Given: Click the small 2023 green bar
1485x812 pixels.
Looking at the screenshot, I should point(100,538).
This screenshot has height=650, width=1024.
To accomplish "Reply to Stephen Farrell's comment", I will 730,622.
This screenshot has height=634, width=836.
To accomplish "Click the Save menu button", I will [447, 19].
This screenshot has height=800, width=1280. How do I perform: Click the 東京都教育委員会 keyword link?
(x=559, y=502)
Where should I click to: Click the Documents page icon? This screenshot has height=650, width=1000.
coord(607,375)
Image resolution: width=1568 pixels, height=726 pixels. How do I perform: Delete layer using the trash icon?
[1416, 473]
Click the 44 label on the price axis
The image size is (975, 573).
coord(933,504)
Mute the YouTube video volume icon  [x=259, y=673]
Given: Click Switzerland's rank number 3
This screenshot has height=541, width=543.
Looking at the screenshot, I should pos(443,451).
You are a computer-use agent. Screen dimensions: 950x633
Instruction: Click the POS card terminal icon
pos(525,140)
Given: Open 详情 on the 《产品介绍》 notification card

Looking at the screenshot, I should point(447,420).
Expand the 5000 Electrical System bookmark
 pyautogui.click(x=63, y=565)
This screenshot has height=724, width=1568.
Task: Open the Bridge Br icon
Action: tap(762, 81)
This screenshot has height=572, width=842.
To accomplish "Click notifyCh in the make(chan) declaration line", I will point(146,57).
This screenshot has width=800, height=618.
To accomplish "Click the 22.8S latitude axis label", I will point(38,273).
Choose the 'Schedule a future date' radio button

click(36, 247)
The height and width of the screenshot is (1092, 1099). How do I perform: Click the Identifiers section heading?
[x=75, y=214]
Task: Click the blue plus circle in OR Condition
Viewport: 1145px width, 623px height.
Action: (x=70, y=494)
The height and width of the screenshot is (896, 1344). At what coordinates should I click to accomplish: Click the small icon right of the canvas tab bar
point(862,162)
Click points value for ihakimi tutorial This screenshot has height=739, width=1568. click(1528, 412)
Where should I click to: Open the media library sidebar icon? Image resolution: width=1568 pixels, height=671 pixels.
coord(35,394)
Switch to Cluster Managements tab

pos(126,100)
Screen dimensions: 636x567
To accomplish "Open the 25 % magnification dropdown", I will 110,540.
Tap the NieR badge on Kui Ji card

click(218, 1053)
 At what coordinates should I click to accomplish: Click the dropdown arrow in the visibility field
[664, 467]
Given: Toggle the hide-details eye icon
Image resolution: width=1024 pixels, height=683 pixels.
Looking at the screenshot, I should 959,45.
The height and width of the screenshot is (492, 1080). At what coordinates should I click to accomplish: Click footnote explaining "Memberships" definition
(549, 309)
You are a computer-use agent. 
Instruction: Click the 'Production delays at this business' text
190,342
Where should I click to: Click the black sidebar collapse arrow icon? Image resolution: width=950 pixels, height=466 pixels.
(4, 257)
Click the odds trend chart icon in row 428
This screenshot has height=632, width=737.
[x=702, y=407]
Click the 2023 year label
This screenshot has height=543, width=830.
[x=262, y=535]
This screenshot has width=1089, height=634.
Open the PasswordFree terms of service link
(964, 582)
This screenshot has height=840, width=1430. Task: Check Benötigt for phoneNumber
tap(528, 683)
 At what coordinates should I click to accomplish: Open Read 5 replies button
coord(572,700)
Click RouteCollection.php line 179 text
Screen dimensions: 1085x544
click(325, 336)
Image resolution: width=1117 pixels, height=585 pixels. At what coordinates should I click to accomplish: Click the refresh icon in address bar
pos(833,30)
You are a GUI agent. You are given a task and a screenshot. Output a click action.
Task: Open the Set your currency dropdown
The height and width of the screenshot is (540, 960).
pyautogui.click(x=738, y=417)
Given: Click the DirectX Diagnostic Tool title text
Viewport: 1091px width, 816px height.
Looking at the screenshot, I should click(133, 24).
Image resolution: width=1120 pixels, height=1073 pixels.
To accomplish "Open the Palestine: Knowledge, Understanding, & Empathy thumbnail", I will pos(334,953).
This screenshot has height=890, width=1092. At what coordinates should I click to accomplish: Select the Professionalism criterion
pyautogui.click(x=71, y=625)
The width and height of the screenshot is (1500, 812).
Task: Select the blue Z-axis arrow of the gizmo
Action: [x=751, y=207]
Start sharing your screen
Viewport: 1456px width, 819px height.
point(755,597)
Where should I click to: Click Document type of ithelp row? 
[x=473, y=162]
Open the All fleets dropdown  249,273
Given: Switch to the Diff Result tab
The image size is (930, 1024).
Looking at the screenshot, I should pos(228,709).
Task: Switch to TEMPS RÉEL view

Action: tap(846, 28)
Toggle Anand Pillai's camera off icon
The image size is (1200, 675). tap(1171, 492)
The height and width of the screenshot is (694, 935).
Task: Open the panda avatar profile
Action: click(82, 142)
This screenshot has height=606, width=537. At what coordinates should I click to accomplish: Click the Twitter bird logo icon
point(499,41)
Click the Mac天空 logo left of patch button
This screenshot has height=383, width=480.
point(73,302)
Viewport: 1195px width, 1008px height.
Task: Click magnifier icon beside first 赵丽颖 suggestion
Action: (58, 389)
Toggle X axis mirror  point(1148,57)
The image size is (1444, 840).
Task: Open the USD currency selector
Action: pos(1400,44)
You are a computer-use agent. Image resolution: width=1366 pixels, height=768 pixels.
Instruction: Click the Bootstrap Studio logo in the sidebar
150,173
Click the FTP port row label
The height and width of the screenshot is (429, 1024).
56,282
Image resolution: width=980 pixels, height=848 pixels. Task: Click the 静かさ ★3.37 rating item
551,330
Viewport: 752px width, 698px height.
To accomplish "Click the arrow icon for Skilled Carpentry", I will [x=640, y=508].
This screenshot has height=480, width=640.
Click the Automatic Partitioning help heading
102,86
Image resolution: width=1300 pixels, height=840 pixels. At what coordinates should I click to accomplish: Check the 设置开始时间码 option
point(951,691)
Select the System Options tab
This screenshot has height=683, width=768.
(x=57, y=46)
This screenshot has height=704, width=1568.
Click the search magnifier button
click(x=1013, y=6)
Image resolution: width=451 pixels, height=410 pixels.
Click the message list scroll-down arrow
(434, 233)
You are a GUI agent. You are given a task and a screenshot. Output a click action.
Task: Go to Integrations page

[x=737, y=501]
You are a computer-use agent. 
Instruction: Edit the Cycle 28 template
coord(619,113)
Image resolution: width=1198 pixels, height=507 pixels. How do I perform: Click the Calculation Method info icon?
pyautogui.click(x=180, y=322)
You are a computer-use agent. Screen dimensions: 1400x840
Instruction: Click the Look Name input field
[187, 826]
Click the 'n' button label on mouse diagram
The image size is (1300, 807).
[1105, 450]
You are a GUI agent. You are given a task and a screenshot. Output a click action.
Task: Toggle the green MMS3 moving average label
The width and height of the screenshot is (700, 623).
☆ ☆ ☆
[EXERCISE BRIEF]: With the line holding "Given: Open 详情" as the first and the line holding "This screenshot has height=572, width=842." as the last, please transcribe exactly the lines of the material above in that range and nothing else.

[SOLUTION FOR THIS PROBLEM]:
Given: Open 详情 on the 《产品介绍》 notification card

Looking at the screenshot, I should point(447,420).
Expand the 5000 Electrical System bookmark
 pyautogui.click(x=63, y=565)
This screenshot has height=724, width=1568.
Task: Open the Bridge Br icon
Action: tap(762, 81)
This screenshot has height=572, width=842.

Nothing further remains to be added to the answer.